拜托,你画风真的不对。而且就你一个,藏什么藏。真是的,有什么好藏的。
啧,只是游戏而已吗?让我康康,ed*n?summ*r pock*ts?箱庭的学*?a*...等下,a*少女??
不是你色不色的问题,色是肯定色了,这你逃不掉了。重点是,你怎么安装上去的?这种科研用电脑能安上去小黄油是有点小强,系统真的兼容这种游戏吗?没有鼠标直接戳戳戳吗?a*少女怎么办?而且也没有耳机,直接外放?tqltql,sdl。
正常的女孩可能会赤着小脸。而她丝毫没有反应,甚至还快乐的感叹了对方的大佬程度。
女孩小眼眯上一点,看着和自己游戏库里重合度极高的一些游戏,等下,我好像暴露了。
可是意识到她暴露的你们是不是也暴露了。
女孩注意到的不是暴露这一点,她仅仅看了一眼名字。她的脑子就自动从那些不轻不重的残余物里面找出那些剧情片段。
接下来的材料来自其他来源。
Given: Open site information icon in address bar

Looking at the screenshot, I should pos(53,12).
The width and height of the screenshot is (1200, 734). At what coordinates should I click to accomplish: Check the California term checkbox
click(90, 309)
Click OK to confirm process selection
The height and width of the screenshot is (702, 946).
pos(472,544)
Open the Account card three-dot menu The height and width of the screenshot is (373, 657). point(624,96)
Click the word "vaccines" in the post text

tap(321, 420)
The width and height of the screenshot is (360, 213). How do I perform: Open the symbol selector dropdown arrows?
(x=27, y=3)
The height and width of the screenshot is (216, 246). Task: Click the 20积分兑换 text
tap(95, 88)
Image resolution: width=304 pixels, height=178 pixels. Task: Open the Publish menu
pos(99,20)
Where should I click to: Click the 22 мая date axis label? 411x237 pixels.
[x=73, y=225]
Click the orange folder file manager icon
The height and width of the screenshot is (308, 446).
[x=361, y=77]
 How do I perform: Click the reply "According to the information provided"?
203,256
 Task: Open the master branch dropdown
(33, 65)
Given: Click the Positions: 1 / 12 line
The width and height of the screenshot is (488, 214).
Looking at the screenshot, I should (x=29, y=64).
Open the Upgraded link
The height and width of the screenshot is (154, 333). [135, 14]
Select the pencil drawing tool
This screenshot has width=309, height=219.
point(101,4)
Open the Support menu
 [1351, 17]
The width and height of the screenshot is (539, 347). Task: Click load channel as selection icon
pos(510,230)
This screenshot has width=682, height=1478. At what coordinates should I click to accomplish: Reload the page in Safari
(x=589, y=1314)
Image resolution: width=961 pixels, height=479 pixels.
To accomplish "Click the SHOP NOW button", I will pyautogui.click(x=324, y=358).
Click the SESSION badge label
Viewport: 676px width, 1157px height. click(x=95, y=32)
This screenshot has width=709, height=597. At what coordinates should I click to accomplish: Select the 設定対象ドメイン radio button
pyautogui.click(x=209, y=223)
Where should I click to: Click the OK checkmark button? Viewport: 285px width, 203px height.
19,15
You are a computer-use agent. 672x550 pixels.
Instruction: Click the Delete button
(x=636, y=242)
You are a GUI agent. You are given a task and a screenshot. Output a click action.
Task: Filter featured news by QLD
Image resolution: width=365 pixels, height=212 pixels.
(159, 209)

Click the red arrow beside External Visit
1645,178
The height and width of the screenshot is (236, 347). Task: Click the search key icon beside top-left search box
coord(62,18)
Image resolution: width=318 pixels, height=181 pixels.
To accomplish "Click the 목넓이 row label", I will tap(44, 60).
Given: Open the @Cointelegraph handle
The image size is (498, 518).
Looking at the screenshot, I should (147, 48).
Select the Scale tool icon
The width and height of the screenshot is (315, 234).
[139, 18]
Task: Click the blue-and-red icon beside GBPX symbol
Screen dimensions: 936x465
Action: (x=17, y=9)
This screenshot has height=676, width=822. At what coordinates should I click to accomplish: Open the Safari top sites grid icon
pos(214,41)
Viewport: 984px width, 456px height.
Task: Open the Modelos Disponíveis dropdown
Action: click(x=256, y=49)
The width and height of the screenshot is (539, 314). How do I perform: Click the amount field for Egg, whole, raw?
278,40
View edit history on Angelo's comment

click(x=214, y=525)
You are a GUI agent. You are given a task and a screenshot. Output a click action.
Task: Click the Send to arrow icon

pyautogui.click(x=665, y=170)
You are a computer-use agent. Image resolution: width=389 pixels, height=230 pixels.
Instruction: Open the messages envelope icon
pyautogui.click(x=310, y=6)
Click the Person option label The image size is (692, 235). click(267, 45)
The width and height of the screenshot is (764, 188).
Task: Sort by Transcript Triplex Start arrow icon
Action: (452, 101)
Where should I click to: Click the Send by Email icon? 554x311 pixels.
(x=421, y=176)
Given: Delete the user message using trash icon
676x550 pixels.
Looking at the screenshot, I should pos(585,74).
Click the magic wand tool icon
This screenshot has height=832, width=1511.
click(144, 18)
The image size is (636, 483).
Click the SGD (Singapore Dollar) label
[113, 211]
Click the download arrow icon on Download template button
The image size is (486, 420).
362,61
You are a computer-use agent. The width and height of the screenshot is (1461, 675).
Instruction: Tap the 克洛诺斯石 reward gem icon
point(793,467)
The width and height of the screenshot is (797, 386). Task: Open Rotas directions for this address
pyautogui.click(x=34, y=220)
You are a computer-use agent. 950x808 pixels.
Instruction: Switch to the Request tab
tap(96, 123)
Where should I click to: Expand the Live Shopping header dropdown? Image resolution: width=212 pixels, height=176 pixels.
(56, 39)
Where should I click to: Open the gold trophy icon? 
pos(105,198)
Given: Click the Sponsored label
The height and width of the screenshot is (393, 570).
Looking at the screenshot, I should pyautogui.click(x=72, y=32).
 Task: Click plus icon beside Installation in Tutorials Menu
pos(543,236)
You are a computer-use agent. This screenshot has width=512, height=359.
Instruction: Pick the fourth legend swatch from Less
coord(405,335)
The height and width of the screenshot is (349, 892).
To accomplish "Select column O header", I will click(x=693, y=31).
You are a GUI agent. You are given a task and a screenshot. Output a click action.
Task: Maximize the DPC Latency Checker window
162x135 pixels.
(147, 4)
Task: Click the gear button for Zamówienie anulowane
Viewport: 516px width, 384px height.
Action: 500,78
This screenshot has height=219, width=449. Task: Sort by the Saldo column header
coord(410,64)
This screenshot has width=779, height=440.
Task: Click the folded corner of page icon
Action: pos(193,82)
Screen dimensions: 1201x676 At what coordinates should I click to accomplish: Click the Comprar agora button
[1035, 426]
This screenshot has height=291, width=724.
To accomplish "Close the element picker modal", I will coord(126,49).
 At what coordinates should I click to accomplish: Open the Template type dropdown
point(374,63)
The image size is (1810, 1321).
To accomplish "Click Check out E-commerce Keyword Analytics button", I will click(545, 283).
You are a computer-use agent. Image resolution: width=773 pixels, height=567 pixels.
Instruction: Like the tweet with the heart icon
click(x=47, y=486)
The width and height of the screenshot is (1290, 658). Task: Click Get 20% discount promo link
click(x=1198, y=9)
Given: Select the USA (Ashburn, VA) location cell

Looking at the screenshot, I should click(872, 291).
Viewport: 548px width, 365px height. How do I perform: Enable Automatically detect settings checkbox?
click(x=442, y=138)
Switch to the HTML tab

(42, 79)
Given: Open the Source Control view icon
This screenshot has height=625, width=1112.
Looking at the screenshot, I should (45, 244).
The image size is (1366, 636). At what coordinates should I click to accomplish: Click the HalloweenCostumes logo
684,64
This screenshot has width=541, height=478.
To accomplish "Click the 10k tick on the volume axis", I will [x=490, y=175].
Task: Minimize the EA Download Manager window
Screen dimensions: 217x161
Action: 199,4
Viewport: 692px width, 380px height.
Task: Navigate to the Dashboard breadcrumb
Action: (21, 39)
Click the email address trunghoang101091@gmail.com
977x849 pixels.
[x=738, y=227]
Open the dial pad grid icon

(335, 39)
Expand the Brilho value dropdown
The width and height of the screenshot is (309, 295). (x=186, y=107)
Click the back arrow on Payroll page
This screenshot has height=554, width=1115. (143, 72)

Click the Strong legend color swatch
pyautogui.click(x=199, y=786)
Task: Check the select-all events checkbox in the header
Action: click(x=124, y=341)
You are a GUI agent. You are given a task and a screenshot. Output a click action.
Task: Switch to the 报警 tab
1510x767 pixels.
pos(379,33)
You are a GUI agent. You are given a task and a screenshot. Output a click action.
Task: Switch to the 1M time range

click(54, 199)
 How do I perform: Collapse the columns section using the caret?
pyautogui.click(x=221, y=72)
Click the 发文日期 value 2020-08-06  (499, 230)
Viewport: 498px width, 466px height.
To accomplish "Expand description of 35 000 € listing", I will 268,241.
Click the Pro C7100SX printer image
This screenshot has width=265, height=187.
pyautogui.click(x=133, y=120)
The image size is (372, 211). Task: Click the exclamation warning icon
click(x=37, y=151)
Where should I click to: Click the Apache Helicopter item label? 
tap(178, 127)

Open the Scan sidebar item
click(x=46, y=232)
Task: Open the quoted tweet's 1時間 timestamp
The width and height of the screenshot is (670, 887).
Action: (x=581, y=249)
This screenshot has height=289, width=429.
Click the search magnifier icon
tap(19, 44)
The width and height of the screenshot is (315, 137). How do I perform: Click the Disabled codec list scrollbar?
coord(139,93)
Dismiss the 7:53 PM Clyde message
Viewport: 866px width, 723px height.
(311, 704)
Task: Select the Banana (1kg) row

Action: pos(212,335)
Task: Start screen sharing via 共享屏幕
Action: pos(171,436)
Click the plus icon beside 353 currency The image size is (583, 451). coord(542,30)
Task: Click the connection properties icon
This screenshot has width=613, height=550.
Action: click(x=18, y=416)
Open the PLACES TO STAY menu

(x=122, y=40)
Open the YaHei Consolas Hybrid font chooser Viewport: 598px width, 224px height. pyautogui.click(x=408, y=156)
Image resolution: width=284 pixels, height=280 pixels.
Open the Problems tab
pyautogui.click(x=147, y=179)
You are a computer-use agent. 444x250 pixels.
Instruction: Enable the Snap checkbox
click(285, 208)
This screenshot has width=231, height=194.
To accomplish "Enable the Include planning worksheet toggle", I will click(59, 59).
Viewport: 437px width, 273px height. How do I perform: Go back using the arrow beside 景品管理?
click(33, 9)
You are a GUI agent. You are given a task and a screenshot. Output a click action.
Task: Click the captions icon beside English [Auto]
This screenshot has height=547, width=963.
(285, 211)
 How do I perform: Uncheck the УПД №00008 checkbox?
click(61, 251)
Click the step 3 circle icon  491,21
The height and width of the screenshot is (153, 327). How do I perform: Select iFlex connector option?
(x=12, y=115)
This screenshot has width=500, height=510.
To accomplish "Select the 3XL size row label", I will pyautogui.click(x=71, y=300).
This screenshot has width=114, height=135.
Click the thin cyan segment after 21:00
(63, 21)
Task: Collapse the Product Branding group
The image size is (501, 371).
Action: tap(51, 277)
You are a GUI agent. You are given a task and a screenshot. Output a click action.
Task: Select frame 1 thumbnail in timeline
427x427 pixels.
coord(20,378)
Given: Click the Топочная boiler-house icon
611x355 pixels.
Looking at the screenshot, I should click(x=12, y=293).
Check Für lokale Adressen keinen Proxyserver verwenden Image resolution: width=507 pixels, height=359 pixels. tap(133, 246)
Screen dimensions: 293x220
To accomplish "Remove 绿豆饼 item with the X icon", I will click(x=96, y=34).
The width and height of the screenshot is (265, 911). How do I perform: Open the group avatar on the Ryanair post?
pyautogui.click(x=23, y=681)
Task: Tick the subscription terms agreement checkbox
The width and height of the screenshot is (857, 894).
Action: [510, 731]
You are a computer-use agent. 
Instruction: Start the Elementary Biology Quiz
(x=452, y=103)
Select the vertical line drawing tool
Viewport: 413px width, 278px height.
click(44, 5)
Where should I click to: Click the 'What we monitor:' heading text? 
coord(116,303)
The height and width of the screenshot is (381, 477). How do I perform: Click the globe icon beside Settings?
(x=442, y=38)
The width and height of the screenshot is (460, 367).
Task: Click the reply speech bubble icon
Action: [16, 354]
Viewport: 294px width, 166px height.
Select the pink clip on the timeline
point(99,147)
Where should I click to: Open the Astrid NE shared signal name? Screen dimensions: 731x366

我为什么会知道这些呢?很熟悉的,差不多知道一点剧情,就..就好像自己几年前玩过一样。但又不是达成全成就的程度。这是不是暗示自己再肝一遍?你只要点开这个游戏,以后你就是一个只会肝肝肝的工具人了?不过,可能那时候的我真的有过。
女孩只模模糊糊的看见夜色笼罩着整个屋子,荧幕微弱的光芒照亮着女孩姣好的容颜,键鼠为女孩附上淡淡的七彩,那时的她很认真敲击着鼠标,戴着耳机,用着极好的配置玩着小黄油或者和别人快乐聊着天。那是还幸存着的少量记忆。
所以还有别的什么吗?空荡荡的桌面上也只有那个思想汇报。其他被删干净了。怕不是心里有鬼。
女孩子环顾周围,别的荧幕都已经碎掉了。太残暴了。不过,应该也没有什么重要的,或许也是一些游戏。
除了地上的资料似乎没什么了。可以了吧。女孩深吸一口气。一会儿就从通风口走,女孩注视着通风口内径,我应该差不多过得去,女孩规划着,从这边拉个椅子,应该能够的到的吧。女孩不确定起来,毕竟这惹人心疼的身高还是八行的。
所以,只要在这边喝牛奶,喝上几年,然后你就可以搭着椅子从这边跳出去了。信我!
女孩再度皱起眉头。这里还有臭臭的红茶。溜吧。女孩本可能会在这里多待几秒的,但是臭臭红茶不给她面子。收到红茶的女孩都臭哭了。
“口区。你们这是化粪池吗?”
克服恐惧的唯一方法就是面对恐惧。其实只要对着红茶吨吨吨,你以后就是一个满储存里只有哦里给的浸水劣质变音臭味复读机了。